Dan McCreary (MarkLogic), "NoSQL and Cost Models". Some interesting points about how to get at the Total Cost of Ownership of your database. If a NoSQL database can scale to serve all your applications, that avoids the cost of ETL and duplicate data. Also talked about the need to agree on a standard format for data to avoid quadratic scaling costs as the number of applications increase. Made some remarks about the lower cost of parallel transforms.

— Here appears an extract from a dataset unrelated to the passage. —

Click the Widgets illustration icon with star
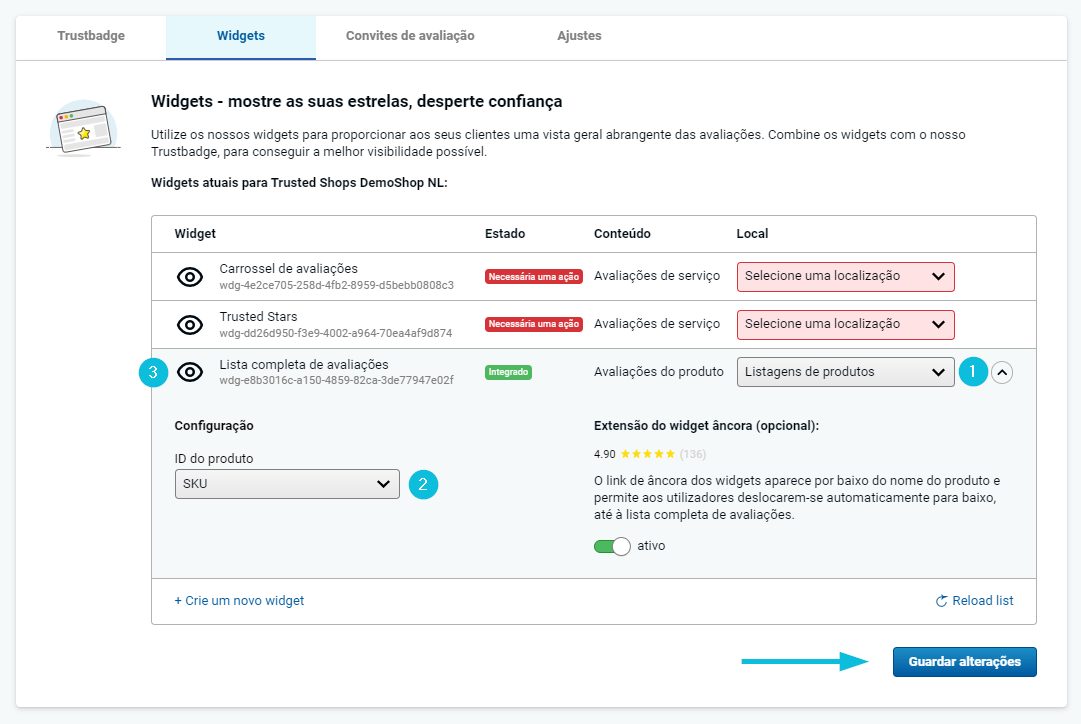This screenshot has width=1081, height=724. click(84, 128)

Ravi Shanbhag (United Healthcare), "Apache Solr: Search is the new SQL". Basic intro. I found the need to define a schema sort of off-putting, and the idea of "dynamic fields" where you pattern-match on field names even worse. I think we can do better, as the next session showed.
Keys Botzum (MapR), "SQL for NoSQL", about Apache Drill. Pretty good slideware demo showing how to use Drill to run SQL queries across JSON files. Would have liked to see a multi-source demo as well but Drill can handle this. Considering whether to try it out with Tintri autosupports. Definitely the best talk of the day, speaker was enthusiastic and the technology is cool.

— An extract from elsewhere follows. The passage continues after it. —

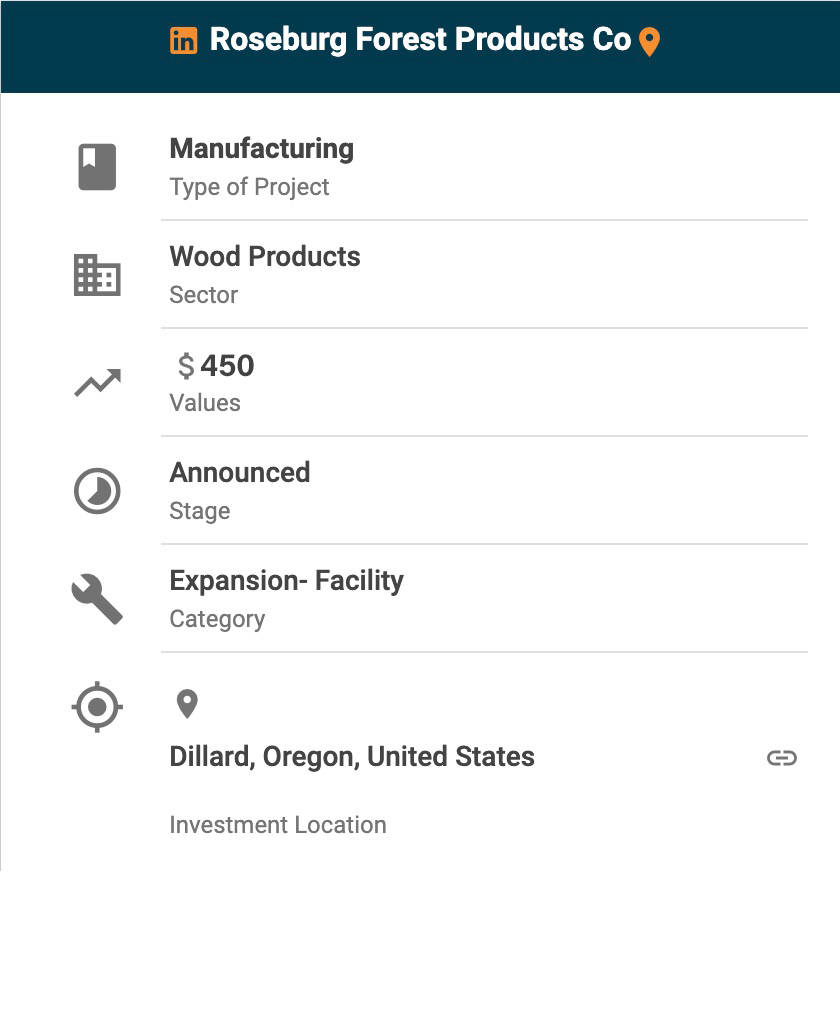Click the crosshair target icon for location

point(97,708)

Frank Catrine and Mike Mulligan (Pentaho), "Internet of Things: Managing Unstructured Data." This talk made me less interested in the company than dropping by their booth. Tedious explanation of the Internet of Things and lots of generalities about the solution. Gave customer use cases that architecturally all looked the same but repeated the architecture slide anyway. (Surprise--- they all use Pentaho!)
(I never did write up an entry on this year's MinneBar.)